Published On: Sat, Oct 7th, 2023

Curacao refuses loan and Ennia Leven will cease to exist

PHILIPSBURG — The Dutch loan of €600 million (1.2 billion guilders or $636 million) to Curacao and St. Maarten to save the life insurance branch of insurance company ENNIA is off the table. Curacao’s Prime Minister Gilmar Pisas stated that his government in cooperation with the government of St. Maarten will make a serious effort to guarantee the interest of 30,000 policy holder and the employees of Ennia Caribe Leven “as much as possible” without neglecting the interest of the people of Curacao.

In consultation with the Central Bank of Curacao and St. Maarten (CBCS) the government of Curacao has decided to make the necessary resources available for the next 25 years to enable the payment of pensions in case the insurance company does not have enough money to do so.

According to Pisas the CBCS will also contribute to this solution.

Dossierkoninkrijksrelaties.nl reports that Pisas intends to contribute annually 30 million guilders to safeguard the pensions. Ennia Leven will not accept any new participants to its pension fund and therefore the company will cease to exist in about thirty years.

The Kingdom linked refinancing of liquidity loans to a solution for Ennia, but it soon became clear that accepting two large loans for a total of around 2 billion guilders ($1.1 billion) is not sustainable for Curacao.
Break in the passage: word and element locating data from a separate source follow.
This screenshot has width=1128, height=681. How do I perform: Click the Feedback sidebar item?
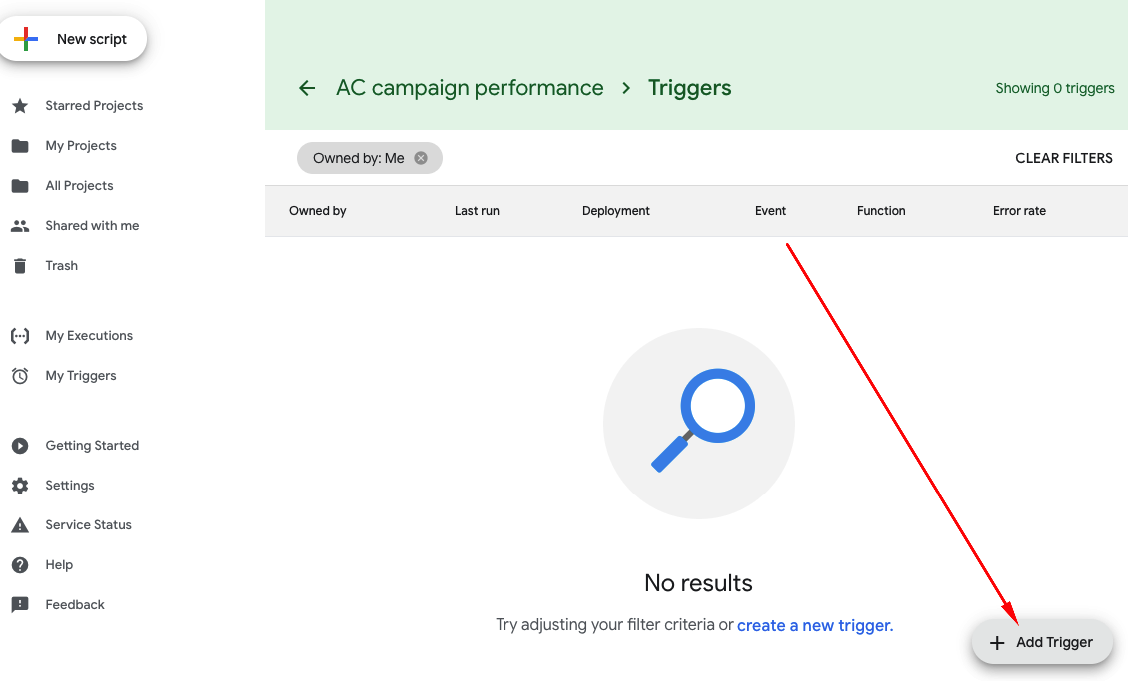(x=75, y=605)
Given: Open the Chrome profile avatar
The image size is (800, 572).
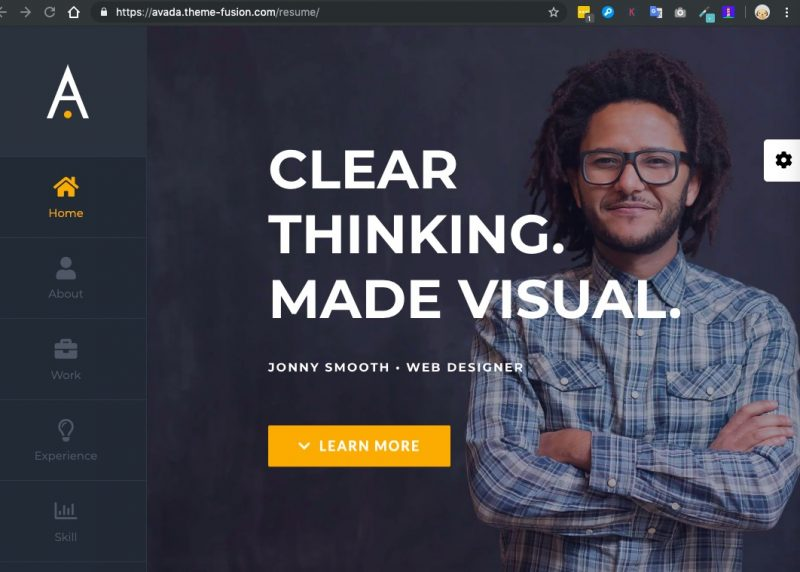Looking at the screenshot, I should point(762,12).
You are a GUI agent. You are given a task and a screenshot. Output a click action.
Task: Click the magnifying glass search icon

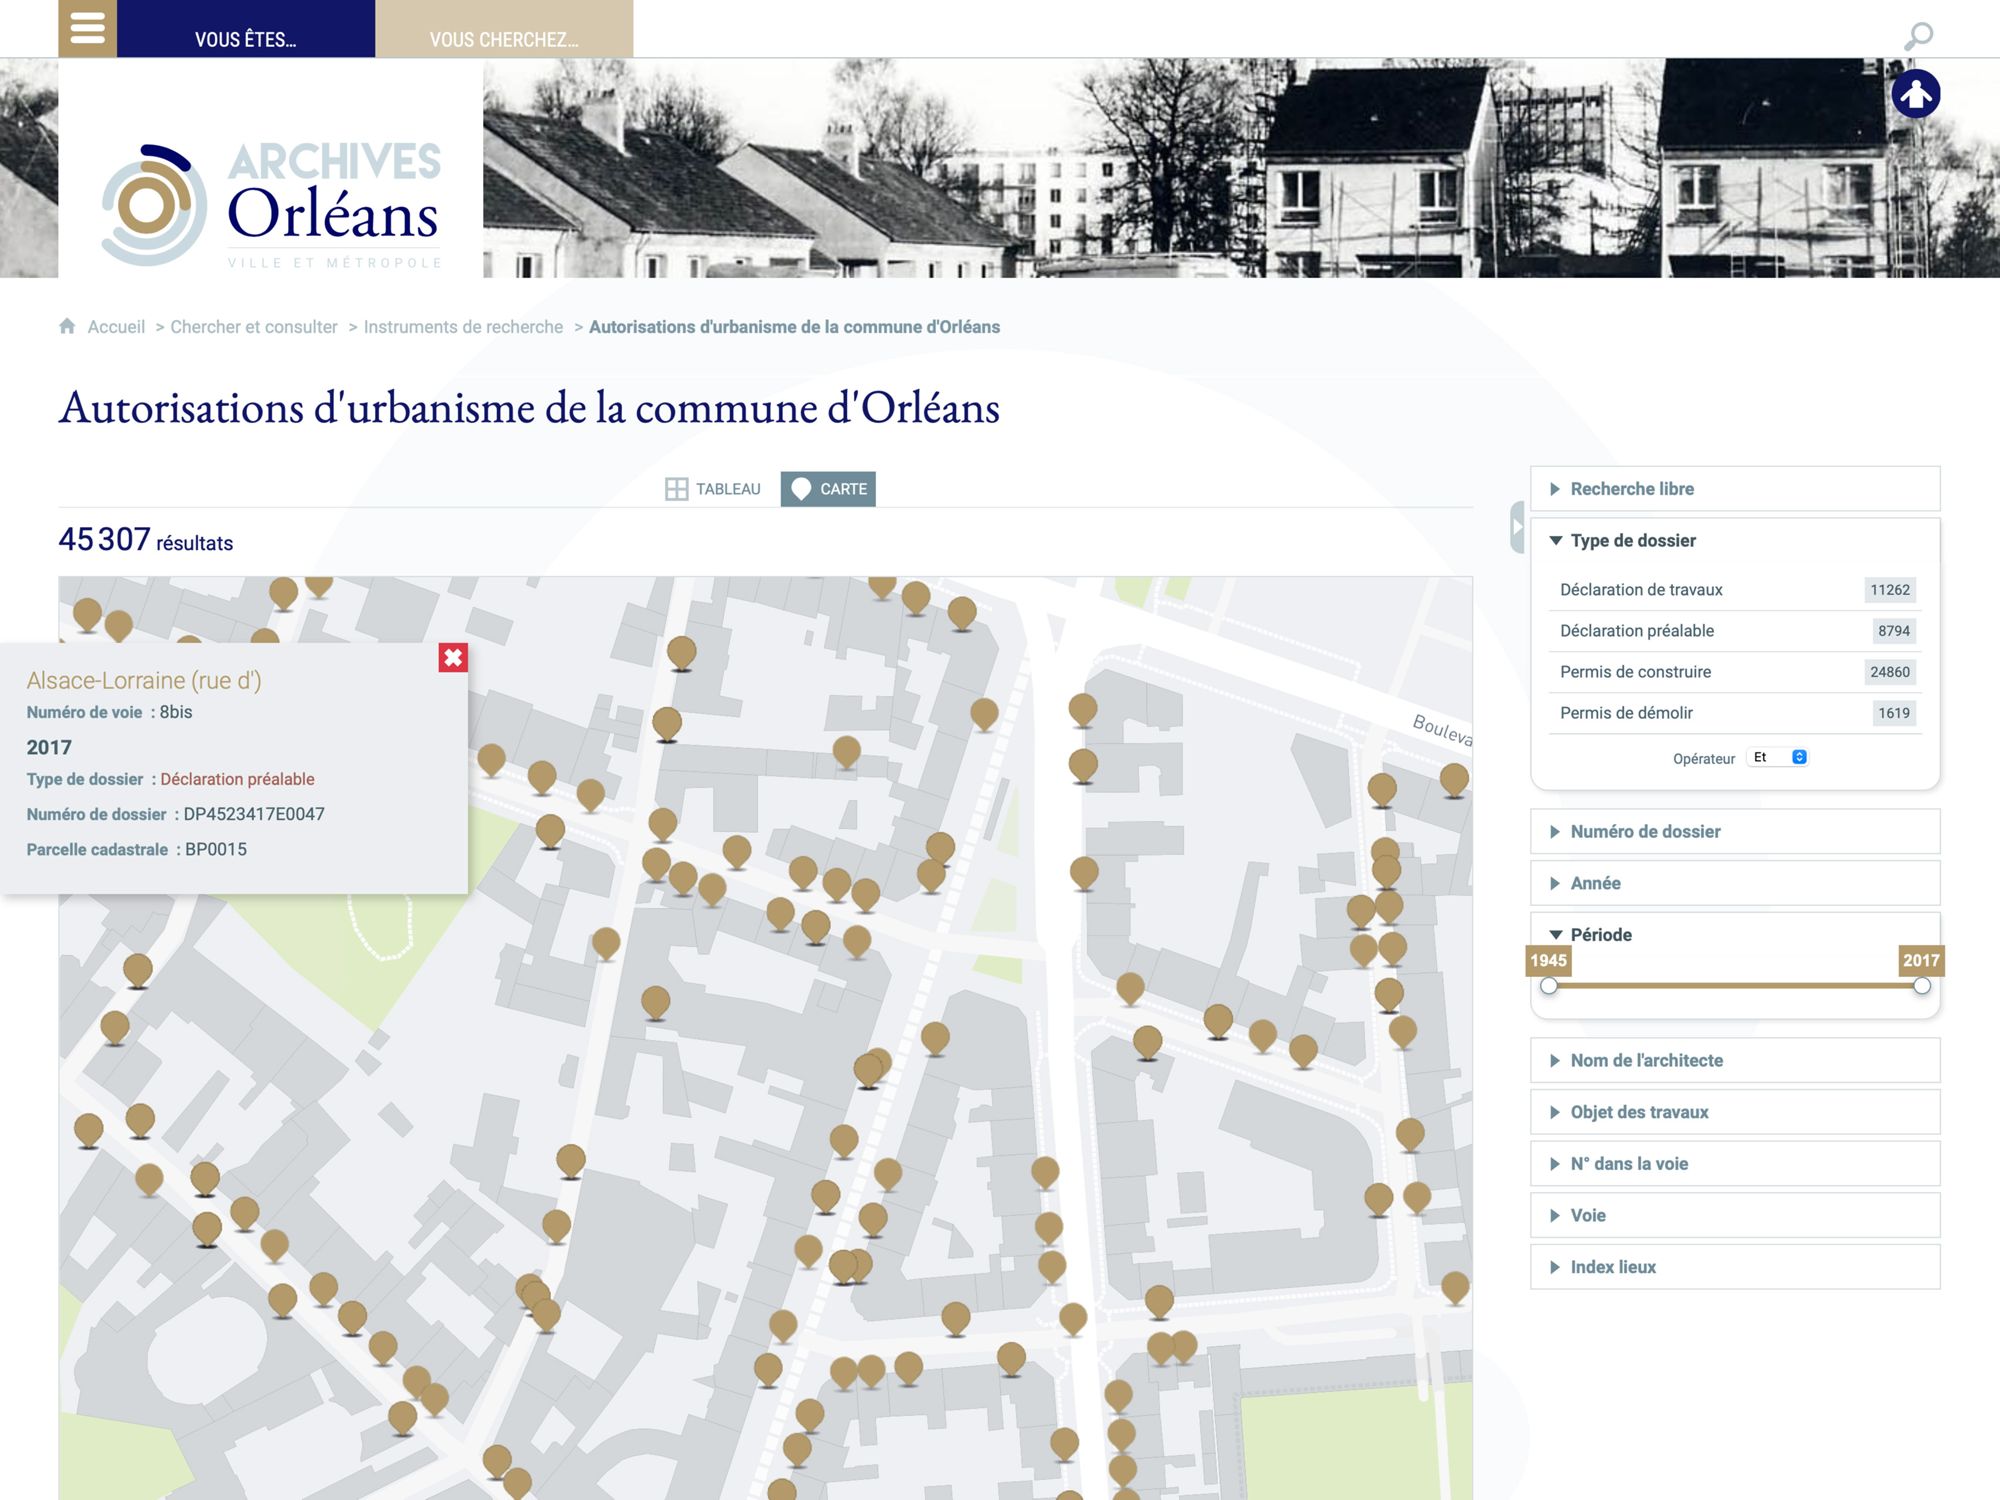pos(1918,36)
These loans would corner Curacao and make it difficult, if not impossible, to execute its tasks and to invest in economic growth.

“That is not the purpose because the country must remain financially governable,” Pisas said in an elucidation on his government’s decision to decline the Dutch loan-offer.

The prime minister referred to three advices of financial supervisor Cft against the loan. It would limit Curacao’s loan capacity and result in serious financial-economic and social consequences.

The Antilliaans Dagblad reported that Curacao will not contribute any money during the first three to four years because during that time Ennia’s assets will be used to cover pension payments.

The CBCS makes dividend payments available to cover future deficits. These dividends would normally end up with the governments of Curacao and St. Maarten but they will now be used, at least partially, to cover pension payments.

The newspaper quotes Minister of Finance Silvania as saying that the government does not plan to increase taxes to cover the costs of the solution. “I believe that, with better compliance, there is much more money we can collect from the rich. That is already happening and it will be intensified. Instead of borrowing again from the Netherlands this government wants to take care of its own business.”

It is unclear what the consequences are for the government of St. Maarten. Of the 30,000 pensioners that are insured at Ennia, 25,000 live in Curacao, the others in St. Maarten.

Minister of Finance Ardwell Irion said at Wednesday’s press briefing that St. Maarten’s exposure to the €600 million loan would have been ten percent – therefore, €60 million or $63.6 million).

In the Dutch parliament, Roelien Kamminga (VVD) demands an explanation from State Secretary Alexandra van Huffelen (Kingdom Relations) about Curacao’s refusal of the loan. Kamminga wants to know whether the state secretary considers Curacao’s solution as sufficient, because this will influence the interest the country will have to pay on its refinanced liquidity loans.